Problems to solve:
• A. Answer these questions using the SWUpdate best-practice text below:
(i) What value does SWUpdate give ustate after an update?
(ii) When is recovery_status set?
(iii) To what value does the bootloader set ustate to signal a fallback?
• B. According to the SWUpdate best-practice text below, what are all the conditions that make up a successful update?

SWUpdate Best Practice¶
This is intended as general rule to integrate SWUpdate into a custom project.
SWUpdate is an update agent and it is thought to be a framework. This means it is highly configurable and SWUpdate should be configured to fit into a project, not vice versa. SWUpdate makes just a few requirements on the system and it has no fixed update schema. There is no restriction on how many partitions or which storage you are using. In some more complex cases, the update depends on a lot of conditions, and SWUpdate can run differently according to the mode a device is started in. Think about SWUpdate not being a ready-to-use updater but a framework, and hence you should first write a meaningful:
Take your time and write first an update concept for your device. It is not wasted time. You have to imagine conditions when an update is not working, and try to write down the use cases when an update can fail and how the device can be restored. SWUpdate installs new software, but a successful update means that the new software is started and runs flawlessly. The interface with the bootloader (or the one that starts the software) must be checked in details. A successful update means:
- SWUpdate runs successfully,
- the device reboots,
- the bootloader can start the new software, and
- the new software runs, makes some consistency checks, and declares that the transaction (that is from old to new software) is terminated.
This means that some coordination between the bootloader and the update agent is necessary. In most cases, this is done via persistent variables that are available to both SWUpdate and the bootloader. SWUpdate has two built-in variables:
- recovery_status: this is set when SWUpdate starts to write to the device, and it is unset after the installation completed with success or it is set to failed in case of error. A bootloader can use it to check if an update was interrupted. This is a must in case a single copy of the software is on the device.
- ustate: this triggers a state machine. SWUpdate sets it to 1 (INSTALL) after an update. The bootloader can use it to check whether a new software must be tested. The bootloader should implement a counter mechanism to check how many times it tried to start a new software. When a threshold is reached, the bootloader should declare the new software as buggy, and proceed with a fallback in case the old software is available.
A fallback is always initiated by the bootloader, because it knows if the new software is running. It should toggle the copies and start the old software set. To communicate this to user space and to SWUpdate, the bootloader sets the ustate variable to 3 (FAILED). SWUpdate uses this information in case the result must be forwarded to an external server (like a backend). There is a time window when a fallback can take place. In fact, after a reboot and some attempts, the update transaction is declared successful or failed, and later a new update can be executed. When a new update runs, the status of the stand-by copy is unknown, because it could be the result of an interrupted update. Running an incomplete software can lead to unpredictable results and must be strongly avoided. A common pattern for a toggling in the bootloader is:
- ustate is not set or set to 0 (no update pending). The bootloader runs the configured copy and won’t ever toggle. In case of failure, a rescue system can be started if available.

Collected data entries
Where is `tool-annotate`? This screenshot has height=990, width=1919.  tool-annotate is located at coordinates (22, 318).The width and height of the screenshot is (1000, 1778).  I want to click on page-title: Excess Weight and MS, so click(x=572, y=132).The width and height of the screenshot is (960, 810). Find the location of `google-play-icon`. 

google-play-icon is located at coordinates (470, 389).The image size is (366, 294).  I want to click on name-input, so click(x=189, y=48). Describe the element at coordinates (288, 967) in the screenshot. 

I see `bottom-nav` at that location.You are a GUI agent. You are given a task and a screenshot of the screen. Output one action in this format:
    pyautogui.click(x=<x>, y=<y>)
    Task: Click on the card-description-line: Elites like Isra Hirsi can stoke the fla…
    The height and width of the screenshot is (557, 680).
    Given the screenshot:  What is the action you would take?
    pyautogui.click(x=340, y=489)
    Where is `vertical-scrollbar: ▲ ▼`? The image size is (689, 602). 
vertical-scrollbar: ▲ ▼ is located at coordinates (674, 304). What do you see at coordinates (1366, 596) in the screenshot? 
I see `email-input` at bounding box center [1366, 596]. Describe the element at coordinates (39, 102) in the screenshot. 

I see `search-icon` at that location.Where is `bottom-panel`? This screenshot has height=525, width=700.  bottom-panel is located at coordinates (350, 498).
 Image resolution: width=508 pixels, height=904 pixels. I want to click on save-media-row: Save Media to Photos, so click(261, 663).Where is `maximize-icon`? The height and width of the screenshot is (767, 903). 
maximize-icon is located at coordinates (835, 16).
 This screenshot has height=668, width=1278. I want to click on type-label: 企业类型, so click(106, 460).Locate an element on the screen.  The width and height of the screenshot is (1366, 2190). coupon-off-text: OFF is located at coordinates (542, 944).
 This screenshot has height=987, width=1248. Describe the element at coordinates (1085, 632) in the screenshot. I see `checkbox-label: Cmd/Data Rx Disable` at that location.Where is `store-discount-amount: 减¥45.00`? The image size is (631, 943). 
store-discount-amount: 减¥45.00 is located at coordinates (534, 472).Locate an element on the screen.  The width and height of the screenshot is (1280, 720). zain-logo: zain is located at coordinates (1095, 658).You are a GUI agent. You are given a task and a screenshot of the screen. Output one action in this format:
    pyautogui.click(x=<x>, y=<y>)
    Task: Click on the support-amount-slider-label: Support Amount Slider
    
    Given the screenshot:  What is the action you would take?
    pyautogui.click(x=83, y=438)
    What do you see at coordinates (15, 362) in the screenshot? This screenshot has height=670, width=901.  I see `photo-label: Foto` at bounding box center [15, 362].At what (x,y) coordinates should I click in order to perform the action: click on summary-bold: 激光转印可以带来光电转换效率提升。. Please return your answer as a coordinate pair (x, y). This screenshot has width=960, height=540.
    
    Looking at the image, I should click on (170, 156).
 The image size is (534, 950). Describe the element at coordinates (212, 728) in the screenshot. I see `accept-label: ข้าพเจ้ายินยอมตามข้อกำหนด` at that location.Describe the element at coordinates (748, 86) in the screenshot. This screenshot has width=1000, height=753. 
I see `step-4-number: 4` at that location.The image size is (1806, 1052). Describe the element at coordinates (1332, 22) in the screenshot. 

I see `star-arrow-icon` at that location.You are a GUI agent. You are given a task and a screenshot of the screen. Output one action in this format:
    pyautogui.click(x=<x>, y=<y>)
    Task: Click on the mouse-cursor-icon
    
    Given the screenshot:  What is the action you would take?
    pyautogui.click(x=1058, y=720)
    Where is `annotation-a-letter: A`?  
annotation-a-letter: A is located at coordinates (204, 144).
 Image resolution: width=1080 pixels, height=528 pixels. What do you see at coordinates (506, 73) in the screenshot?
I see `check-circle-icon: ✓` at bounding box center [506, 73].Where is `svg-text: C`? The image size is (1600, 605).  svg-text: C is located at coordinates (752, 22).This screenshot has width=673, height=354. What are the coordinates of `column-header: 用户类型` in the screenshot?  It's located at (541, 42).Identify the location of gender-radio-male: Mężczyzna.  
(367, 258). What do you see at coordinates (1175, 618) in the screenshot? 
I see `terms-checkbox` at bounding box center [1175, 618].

Solved tasks:
• A.
(i) 1 (INSTALL)
(ii) When SWUpdate starts to write to the device
(iii) 3 (FAILED)

• B.
- SWUpdate runs successfully
- The device reboots
- The bootloader can start the new software
- The new software runs, makes some consistency checks, and declares that the transaction (from old to new software) is terminated